The HRT II had a higher sensitivity in detecting DME than did the RTA (92% versus 57%, respectively). The specificity was approximately the same (HRT II 68% versus RTA 71%) across the two instruments. In comparison, the OCT has a reported sensitivity and specificity in detecting CSME of 89% and 96%, respectively, within the central fovea. 28 However, it has been shown that due to its poorer spatial resolution outside the central fovea, the OCT tends to miss subtle edema beyond 500 μm of the fovea. 27 It should be noted that with the additional resolution of the OCT 3000, there is increased likelihood of detecting extrafoveal edema. Future studies are needed to assess the ability of the OCT 3000 in the mapping of early edema and the comparison of its diagnostic test performance to clinical assessment and other imaging modalities. 
There are two possible explanations for the high sensitivity and moderate specificity of the HRT II. The first would be that its diagnostic test performance is limited by the definition of the gold standard (i.e., the additional edematous areas represent early edema undetected by the gold standard). The second explanation would be that the HRT II is identifying false positives. It is not possible in this cross-sectional study to determine which of these two possibilities determine the diagnostic test performance of the HRT II. However, it is unlikely that the HRT II would have such a high sensitivity along with the moderate specificity, if it were identifying so many false positives. This is further supported by the observation that most of the false positives were from the diabetic subjects—that is, on the whole, the technique does not suggest that there is edema within the normal group (8/85 possible sectors). Prospective studies are ongoing that will enable us to investigate this issue. 
Concerning the RTA, which has poor sensitivity and moderate specificity, its diagnostic test performance bears little similarity to the clinical gold standard. The poor sensitivity of the RTA may be explained by the dependence of the instrument on clear media and a minimum 4-mm dilated pupil, not always easy to achieve in patients with diabetes. The curve fitting algorithms used by the RTA can erroneously identify areas of apparent edema that actually represent artifact from blurred or distorted images (Fig. 5) . 26 Neubauer et al. 29 used both the OCT and the RTA to assess foveal thickness in subjects with DME and in nondiabetic subjects. They found that the RTA, in some cases, showed high retinal thicknesses in patients without clinically detectable retinal thickening when compared with OCT. This was attributed to slit images with blurred edges, and it resulted in a high interpatient COV of 33%. Our results with the RTA are further supported by the poor correlations found in two other studies comparing it with OCT 26 and clinical assessment. 18  
The level of agreement between the HRT II and RTA is poor, especially in patients with DME. This is to be expected considering the instruments’ respective diagnostic test performances and given that they measure different aspects of DME. 

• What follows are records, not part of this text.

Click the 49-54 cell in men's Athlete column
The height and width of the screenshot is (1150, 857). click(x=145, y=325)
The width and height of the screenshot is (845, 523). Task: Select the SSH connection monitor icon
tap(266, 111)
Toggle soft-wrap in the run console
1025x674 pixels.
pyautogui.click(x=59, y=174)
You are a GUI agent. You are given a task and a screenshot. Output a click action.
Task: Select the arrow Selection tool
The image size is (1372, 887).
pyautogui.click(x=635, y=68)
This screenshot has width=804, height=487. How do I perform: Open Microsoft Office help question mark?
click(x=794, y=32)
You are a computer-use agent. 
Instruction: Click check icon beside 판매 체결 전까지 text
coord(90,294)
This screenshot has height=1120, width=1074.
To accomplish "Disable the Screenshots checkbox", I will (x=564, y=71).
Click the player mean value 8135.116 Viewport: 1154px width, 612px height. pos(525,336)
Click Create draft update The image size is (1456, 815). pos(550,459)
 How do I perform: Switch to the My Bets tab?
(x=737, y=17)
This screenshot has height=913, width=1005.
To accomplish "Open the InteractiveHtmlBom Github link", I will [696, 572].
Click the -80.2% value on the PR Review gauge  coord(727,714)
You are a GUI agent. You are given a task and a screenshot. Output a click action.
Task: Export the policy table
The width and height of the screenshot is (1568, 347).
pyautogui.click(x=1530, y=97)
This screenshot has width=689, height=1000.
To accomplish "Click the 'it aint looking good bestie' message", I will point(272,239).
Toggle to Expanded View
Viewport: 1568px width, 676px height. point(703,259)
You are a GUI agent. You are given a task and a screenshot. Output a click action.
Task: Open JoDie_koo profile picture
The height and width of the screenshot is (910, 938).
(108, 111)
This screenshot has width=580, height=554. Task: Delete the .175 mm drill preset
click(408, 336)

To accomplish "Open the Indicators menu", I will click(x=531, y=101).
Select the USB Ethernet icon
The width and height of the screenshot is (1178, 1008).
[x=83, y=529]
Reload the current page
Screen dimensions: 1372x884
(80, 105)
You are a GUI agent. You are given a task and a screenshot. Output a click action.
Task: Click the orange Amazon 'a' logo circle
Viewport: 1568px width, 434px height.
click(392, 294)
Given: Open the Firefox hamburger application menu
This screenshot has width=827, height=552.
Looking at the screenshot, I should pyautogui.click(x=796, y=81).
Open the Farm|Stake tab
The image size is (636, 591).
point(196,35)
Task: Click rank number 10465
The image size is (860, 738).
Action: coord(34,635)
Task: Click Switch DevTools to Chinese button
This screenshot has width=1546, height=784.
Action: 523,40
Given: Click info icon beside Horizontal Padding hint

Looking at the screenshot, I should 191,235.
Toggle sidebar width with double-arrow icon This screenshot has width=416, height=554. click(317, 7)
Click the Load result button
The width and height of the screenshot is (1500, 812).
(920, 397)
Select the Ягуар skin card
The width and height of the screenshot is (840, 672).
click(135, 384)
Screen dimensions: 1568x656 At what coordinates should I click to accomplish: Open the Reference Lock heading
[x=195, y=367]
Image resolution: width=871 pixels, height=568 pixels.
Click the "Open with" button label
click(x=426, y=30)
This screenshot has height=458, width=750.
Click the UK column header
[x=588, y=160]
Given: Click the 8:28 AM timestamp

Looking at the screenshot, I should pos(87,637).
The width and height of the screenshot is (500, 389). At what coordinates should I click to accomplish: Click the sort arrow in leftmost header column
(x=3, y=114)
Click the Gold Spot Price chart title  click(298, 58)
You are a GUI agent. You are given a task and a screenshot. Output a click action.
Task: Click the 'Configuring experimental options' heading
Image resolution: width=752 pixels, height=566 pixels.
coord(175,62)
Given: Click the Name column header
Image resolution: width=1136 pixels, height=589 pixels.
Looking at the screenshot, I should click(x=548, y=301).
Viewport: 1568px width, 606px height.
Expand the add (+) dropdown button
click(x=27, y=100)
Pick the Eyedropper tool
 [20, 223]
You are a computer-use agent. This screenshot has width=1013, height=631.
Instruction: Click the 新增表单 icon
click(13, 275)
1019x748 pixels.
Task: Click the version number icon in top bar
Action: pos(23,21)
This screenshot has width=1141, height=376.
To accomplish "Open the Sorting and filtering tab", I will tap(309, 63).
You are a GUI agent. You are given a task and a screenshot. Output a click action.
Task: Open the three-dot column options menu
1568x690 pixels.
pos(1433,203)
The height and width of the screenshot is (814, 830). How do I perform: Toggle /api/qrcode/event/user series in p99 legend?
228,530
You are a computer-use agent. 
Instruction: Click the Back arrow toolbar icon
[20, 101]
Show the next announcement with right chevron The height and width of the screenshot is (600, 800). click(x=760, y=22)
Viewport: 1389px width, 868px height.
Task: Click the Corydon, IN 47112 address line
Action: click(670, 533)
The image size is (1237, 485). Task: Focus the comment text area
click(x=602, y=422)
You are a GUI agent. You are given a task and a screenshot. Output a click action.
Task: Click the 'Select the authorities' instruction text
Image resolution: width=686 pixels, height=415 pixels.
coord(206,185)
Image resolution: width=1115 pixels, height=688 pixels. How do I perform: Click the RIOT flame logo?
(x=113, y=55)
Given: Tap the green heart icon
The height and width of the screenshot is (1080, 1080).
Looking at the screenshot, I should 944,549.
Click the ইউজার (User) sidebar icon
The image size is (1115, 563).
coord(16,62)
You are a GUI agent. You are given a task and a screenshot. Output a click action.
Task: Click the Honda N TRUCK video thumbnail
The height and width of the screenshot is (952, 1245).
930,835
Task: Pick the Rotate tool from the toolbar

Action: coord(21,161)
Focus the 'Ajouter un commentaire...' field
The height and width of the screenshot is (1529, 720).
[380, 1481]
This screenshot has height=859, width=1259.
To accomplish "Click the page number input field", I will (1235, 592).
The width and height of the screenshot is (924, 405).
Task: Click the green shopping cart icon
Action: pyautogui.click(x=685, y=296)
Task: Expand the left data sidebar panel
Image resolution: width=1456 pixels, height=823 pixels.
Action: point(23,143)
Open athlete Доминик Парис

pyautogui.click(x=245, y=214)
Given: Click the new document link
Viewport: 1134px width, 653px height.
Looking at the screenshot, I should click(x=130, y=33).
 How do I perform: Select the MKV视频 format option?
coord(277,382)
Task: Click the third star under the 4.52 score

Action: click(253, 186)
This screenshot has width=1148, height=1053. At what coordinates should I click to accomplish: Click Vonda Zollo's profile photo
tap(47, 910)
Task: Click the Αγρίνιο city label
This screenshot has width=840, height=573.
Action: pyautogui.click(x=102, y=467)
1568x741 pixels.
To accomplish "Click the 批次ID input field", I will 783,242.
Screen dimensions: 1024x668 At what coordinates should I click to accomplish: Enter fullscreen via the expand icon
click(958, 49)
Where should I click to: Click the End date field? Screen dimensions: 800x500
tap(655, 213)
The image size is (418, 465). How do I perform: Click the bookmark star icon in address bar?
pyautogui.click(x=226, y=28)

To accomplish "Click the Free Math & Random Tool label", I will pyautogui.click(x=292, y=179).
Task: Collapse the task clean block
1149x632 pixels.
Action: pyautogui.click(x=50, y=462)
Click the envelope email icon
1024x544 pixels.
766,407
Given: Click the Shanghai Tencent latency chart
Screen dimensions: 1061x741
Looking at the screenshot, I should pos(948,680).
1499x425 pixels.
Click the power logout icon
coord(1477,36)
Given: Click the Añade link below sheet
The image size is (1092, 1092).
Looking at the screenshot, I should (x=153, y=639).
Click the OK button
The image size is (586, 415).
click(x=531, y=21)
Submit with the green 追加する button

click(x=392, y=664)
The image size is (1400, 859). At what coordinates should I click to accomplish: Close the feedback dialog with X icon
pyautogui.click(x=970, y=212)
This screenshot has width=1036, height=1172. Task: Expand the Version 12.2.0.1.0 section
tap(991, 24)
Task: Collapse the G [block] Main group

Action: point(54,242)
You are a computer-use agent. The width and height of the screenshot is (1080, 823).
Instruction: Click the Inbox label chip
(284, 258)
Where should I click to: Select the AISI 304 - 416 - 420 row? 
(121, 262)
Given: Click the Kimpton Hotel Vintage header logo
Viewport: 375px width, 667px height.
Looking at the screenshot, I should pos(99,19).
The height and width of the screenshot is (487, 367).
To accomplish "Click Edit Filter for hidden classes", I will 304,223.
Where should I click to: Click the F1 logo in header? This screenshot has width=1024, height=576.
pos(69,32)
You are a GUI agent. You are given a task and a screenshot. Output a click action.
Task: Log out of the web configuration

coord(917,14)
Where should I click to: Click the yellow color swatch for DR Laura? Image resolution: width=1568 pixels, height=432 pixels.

This study used six retinal specialists to determine clinically evident edema, the standard by which we judged the diagnostic test performance of the instruments. Consequently, the definition of the location and extent of retinal edema is influenced by the relative discriminative ability of each individual. However, the use of multiple retinal specialists overcomes the undoubted bias that would be introduced by a single assessor. 
The median COV of approximately 7% for both instruments in the central 600-μm radius circle centered on the fovea was good. For the HRT II, this compares favorably with previously published literature that found the COV for the edema index to be approximately 14% to 22% in normal subjects using a prototype system. 7 9 Investigators in prior studies have reported the COV for the FAV of the RTA to be approximately 5% to 6% for normal subjects and patients with diabetes, which is comparable to our study. 16 17 In comparison, the OCT has an average COV of 6% in normal subjects and 8% in diabetics. 22 Our study found a large range of individual COVs for DME subjects from 2.3% to 24.6% for the HRT II and 2.1% to 46.7% for the RTA, reflecting intersubject variation. This intersubject variation was also shown with OCT with a range of COVs in individual subjects reported from 3% to 30% in the central macula. 22 30 31 Localized differences in the variability of retinal thickness measurements, particularly in areas of changing topography, have been noted previously for the HRT II, RTA, and OCT. 30 32 33 At the time of this writing, new software versions for the RTA (ver. 4.10) and the HRT II (ver. 1.2.0) were being released. It is expected that, like the OCT, newer algorithms will continue to improve the variability of measurements gained with these instruments. 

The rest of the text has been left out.